I had laser surgery on my right eye on Monday afternoon.  I was told that they zapped my eye about 1,000 times (normally people only have about 600-700 zaps).  The doctor said that I did well and time will tell what results we’ll get.  They check my eyesight every time I go in (3 times in the last 7 days) and have found some improvement already in my right eye after the injection last Monday.  I’ve got a long way to go—but it is a start.  Right now my eye sort of feels like I got hit with a baseball in the eye.  After the surgery I came home and went to right to bed for a few hours.  I was supposed to keep my eye closed for the rest of the day.  I did so well with surgery that they awarded me an eye patch to wear for the next couple of days!  Woot. Woot.  Check out the pictures!  I am becoming a Pirate!  Aargh!!!   The surgery wasn’t too painful—but I don’t relish having to do it on my left eye next Tuesday and then again on both eyes in the coming weeks.  Oh well!  I can do it!  After getting up on Tuesday, I opened my right eye and found that I have not suffered any noticeable loss to my peripheral vision.  A field test might show that I have some loss—but just looking around—I don’t have any that I can tell.  WOW! I am so thankful for that.  For the rest of Tuesday, I will minimize the use of my right eye to give it plenty of rest (use the eye patch, sunglasses, etc.). 

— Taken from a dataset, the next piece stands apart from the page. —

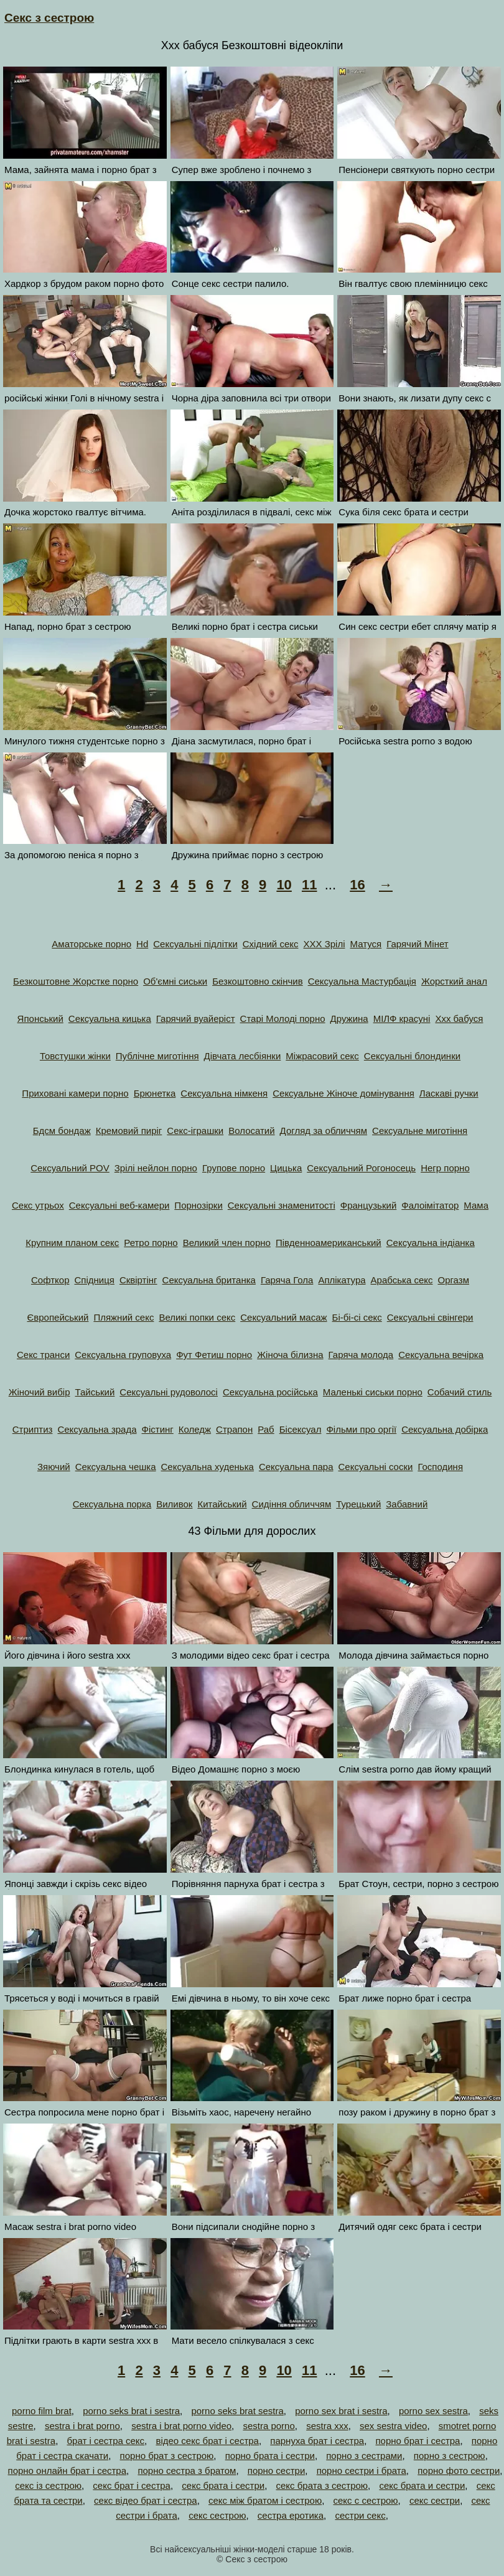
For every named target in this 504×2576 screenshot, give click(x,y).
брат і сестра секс (105, 2440)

This time I still have my “good eye” working so I can type and read email now after about 5 hours after my surgery.  Next Tuesday, my good eye will have the surgery and I will rely upon my “bad eye.”   At that point, I won’t be able to read until my good eye recovers.  That will be tough as tied as I am to my electronics: no email, no Facebook, no surfing the web.  It will be like Robinson Caruso—except I can still listen to music on my MP3 player.  

Thought for the Day:

In the 1973 movie “The Train Robbers”  the character played by John Wayne utters a great line, “You’re going to spend the rest of your life getting up one more time than you’re knocked down, so you’d better start getting used to it.”

Life is like that isn’t it?  It is often full of hard knocks, detours and dead ends.  Not many of us go through life without a bit of hardship and heartache.  Most of us end up getting a belly full of it.  And then there is failure.  Most of us end encounter failure such as getting a bad grade in school, have a ruined relationship that we thought would last forever, lose a job, and make a big mistake that costs us dearly.  Everyone fails occasionally.  The only time that failure is final is when we give up and surrender.  Until we give up on ourselves, there is always a chance that we will succeed next time.  Learn from your mistakes and try not to keep making the same ones.  But stand up, brush yourself off and try again. 

Baseball aficionados may recall a player for the Los Angeles Dodgers named Maury Willis.  He played for them from 1960-1966.  Willis was a record making base stealer.  In the 1962 season alone he stole 104 bases.  In 1965 he stole more bases than any other player in the major leagues, but he also earned the record for another distinction that year.  He was thrown out while attempting to steal a base more than any other player that year--a record number 31 times.   One of his keys to success was to not let his failures define him or keep him from trying.

Today you’ve got another opportunity to succeed.  Don’t give up.  Don’t give in.  Don’t quit.  Stand up and give it another try.  Keep living your life, growing and improving along the way. 

Philippians 3:13    “Brothers, I do not consider that I have made it my own. But one thing I do: forgetting what lies behind and straining forward to what lies ahead” (ESV).